Just like all other banks before it, Goldman took a charge as a result of Tax Reform, amounting to $4.4 billion or less than the $5 billion expected, which hit net income, resulting in a net loss of $1.93 billion or a GAAP EPS loss of $5.51. Excluding the tax-related charge, Goldman's EPS was $5.68 in Q4, above consensus estimate of $4.91.
However, while Q4 earnings at the banks were largely a wash due to tax reform, it was the top line that was troubling: here Goldman reported $7.834 billion in Q4 revenue, which while modestly better than the $7.61 billion expected, was the lowest quarterly print since the first quarter of 2016.

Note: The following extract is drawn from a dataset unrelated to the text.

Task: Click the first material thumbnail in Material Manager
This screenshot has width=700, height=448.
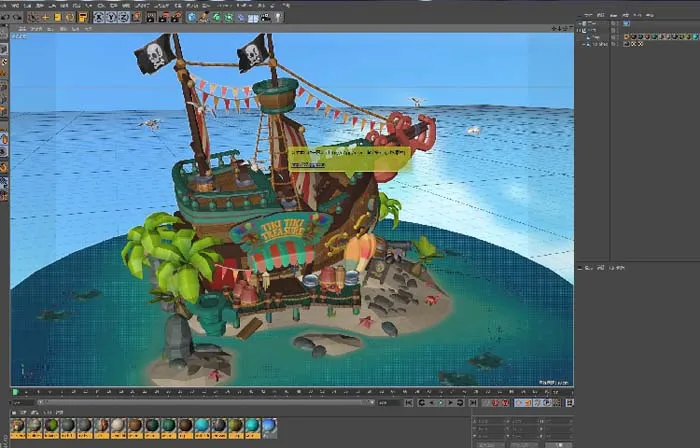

And while the bank's Investment Banking division was a surprising outlier to the upside, generating $2.14BN in Q4 revenue, far above the $1.64BN expected, and saved the bank's quarter, the rest of the income statement was a disaster, with Goldman's FICC, i.e. bond, FX and commodity revenue, printing just $1.00 billion, well below the $1.28BN est., and a shocking 50% plunge from the $2.00Bn reported a year earlier. And as a result of the plunge in bond revenues, total institutional client services tumbled 34% Y/Y.
Putting this number in context, the last time Goldman printed a $1 billion quarterly figure for the business, the world was in the throes of the financial crisis.
Equity trading was as bad, with $1.37BN in revenue missing estimates of $1.51BN, and down 14.1% from a year ago.
Total Q4 trading revenue of $2.37BN was below the $2.76BN expected, and the worst since the financial crisis.
Finally, Goldman's prop lending group, Investing and Lending, helped modestly, reporting $1.658BN in revenue, an increase of 12% Y/Y, but a drop of 12% from last quarter.
In the context of other banks, Goldman's FICC drop of 50% was by far the worst.
Commenting on the results, “Last year, we delivered higher revenue and stronger pre-tax margins despite a challenging environment for our market-making businesses,” said Lloyd C. Blankfein, Chairman and Chief Executive Officer. “With the global economy poised to accelerate, new U.S. tax legislation providing tailwinds and a leading franchise across our businesses, we are well positioned to serve our clients and make significant progress on the growth plan we outlined in September.
Perhaps not surprising, as a result of the poor top-line results, Goldman's compensation benefit accrual for Q4 was only $2.157BN, the lowest in two years even as Goldman added another 800 full time employees, bringing the total to 36,600. This means that the average Goldman employee comp for the trailing 12 months dropped from $339K to $324K, the lowest in one year.